__WHAT THE TASK REQUIRES__:
Beginning with the first line and ending with the one containing "Click the plus add-new icon in header", copy the lines of the listing below exactly; omit everything else.

__DATA LISTING__:
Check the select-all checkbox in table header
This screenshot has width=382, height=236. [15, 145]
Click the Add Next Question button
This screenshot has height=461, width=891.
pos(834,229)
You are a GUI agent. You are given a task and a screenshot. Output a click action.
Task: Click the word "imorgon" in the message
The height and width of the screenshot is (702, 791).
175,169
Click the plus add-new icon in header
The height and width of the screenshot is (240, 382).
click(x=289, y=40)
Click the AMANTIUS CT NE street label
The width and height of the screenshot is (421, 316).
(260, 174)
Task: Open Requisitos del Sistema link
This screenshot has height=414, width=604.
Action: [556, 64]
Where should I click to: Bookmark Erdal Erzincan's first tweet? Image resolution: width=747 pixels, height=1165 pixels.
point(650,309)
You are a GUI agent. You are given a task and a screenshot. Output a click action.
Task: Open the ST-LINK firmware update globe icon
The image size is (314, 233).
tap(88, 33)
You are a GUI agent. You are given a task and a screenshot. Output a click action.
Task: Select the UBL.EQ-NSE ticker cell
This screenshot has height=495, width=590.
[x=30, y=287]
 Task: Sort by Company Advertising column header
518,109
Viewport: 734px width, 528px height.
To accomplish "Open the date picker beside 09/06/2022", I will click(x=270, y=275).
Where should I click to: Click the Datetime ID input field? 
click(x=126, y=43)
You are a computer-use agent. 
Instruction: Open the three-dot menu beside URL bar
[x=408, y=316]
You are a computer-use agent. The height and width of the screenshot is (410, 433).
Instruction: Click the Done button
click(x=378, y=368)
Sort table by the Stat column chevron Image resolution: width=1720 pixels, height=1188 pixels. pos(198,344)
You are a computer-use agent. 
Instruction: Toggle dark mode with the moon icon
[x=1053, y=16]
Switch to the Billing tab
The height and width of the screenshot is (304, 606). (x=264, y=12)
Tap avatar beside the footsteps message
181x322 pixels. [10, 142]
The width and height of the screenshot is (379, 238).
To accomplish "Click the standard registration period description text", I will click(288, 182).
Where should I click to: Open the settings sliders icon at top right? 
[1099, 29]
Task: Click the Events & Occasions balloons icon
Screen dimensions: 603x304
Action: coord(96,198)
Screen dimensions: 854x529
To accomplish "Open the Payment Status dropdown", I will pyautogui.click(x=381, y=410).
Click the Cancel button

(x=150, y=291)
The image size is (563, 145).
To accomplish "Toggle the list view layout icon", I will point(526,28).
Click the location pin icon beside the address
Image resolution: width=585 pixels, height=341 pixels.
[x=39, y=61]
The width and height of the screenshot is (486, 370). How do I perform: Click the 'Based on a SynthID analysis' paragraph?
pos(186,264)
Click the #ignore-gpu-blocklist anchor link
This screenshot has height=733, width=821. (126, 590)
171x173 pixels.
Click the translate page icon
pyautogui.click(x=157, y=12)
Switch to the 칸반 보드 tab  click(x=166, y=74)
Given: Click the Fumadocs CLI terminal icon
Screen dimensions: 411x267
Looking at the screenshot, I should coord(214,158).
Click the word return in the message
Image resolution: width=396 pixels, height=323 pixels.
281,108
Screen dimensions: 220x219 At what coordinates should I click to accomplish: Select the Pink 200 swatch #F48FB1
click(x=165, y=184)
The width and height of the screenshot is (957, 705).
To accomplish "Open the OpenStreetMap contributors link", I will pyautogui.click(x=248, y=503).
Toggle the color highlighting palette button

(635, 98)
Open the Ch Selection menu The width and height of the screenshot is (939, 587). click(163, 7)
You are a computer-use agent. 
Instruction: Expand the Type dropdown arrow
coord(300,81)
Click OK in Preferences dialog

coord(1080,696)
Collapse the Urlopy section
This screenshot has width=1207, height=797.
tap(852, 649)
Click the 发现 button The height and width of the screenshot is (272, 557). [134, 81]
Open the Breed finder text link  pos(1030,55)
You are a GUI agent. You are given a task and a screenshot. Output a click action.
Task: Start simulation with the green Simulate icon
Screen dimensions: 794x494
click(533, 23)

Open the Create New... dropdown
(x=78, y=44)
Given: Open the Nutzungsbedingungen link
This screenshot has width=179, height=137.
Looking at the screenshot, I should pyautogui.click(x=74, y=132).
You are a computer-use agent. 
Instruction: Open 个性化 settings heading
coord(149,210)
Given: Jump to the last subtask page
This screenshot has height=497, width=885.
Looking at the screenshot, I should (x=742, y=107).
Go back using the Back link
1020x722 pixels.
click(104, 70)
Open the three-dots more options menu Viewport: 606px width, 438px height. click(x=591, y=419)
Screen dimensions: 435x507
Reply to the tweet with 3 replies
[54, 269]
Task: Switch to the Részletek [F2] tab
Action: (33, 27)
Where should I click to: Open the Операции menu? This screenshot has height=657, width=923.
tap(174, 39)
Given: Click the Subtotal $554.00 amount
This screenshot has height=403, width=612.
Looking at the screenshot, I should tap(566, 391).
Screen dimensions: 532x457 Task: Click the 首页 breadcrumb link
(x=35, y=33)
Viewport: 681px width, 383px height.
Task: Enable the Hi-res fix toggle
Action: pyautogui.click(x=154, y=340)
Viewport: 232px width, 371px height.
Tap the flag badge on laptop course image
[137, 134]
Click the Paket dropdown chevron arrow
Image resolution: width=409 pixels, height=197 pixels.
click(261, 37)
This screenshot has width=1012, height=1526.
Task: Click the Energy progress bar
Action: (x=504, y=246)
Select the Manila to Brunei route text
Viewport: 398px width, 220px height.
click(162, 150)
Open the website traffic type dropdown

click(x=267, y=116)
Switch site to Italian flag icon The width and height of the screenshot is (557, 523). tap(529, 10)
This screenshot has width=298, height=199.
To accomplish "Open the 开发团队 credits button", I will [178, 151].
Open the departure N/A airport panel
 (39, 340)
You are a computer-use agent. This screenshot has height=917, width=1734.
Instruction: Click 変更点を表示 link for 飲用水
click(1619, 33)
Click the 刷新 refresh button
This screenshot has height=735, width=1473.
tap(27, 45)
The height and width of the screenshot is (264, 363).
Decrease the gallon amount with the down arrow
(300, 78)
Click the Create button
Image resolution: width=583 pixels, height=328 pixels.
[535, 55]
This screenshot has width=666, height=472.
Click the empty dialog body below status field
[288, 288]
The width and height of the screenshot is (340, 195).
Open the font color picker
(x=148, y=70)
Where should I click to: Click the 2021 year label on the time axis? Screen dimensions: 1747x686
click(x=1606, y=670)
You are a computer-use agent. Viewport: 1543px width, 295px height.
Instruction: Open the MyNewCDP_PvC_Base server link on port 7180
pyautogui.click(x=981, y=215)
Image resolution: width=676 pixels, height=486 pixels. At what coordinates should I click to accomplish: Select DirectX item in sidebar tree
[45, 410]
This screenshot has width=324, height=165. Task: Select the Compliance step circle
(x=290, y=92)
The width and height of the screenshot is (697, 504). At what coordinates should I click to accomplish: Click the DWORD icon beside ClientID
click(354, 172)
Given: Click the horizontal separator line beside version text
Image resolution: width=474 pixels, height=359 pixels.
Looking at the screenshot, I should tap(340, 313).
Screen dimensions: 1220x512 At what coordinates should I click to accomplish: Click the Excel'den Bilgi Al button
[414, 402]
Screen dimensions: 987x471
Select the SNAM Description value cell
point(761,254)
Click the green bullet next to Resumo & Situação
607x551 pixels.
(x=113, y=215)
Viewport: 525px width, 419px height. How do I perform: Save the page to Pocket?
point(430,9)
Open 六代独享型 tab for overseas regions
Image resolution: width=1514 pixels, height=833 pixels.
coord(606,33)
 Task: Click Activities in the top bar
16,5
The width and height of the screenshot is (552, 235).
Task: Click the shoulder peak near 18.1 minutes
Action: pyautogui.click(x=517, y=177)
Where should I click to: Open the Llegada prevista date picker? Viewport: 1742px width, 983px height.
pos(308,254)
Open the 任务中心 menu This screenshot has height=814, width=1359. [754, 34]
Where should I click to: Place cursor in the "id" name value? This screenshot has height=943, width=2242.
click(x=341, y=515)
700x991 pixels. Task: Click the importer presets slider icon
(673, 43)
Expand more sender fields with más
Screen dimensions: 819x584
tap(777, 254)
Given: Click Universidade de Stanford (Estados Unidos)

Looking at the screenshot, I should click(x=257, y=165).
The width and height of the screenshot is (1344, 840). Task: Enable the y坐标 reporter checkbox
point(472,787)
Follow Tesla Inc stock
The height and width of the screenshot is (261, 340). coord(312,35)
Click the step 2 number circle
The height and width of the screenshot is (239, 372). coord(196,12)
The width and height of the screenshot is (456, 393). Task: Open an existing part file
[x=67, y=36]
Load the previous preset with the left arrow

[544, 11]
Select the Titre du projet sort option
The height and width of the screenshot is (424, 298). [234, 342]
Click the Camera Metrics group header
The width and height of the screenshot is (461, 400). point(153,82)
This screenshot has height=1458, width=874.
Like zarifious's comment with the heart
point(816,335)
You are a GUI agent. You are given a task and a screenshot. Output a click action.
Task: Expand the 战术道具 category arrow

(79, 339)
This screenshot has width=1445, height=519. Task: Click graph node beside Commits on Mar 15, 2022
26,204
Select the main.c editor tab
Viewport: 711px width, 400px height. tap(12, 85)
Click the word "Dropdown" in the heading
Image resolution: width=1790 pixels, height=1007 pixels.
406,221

__EXERCISE ANSWER__:
Check the select-all checkbox in table header
This screenshot has width=382, height=236. [15, 145]
Click the Add Next Question button
This screenshot has height=461, width=891.
pos(834,229)
You are a GUI agent. You are given a task and a screenshot. Output a click action.
Task: Click the word "imorgon" in the message
The height and width of the screenshot is (702, 791).
175,169
Click the plus add-new icon in header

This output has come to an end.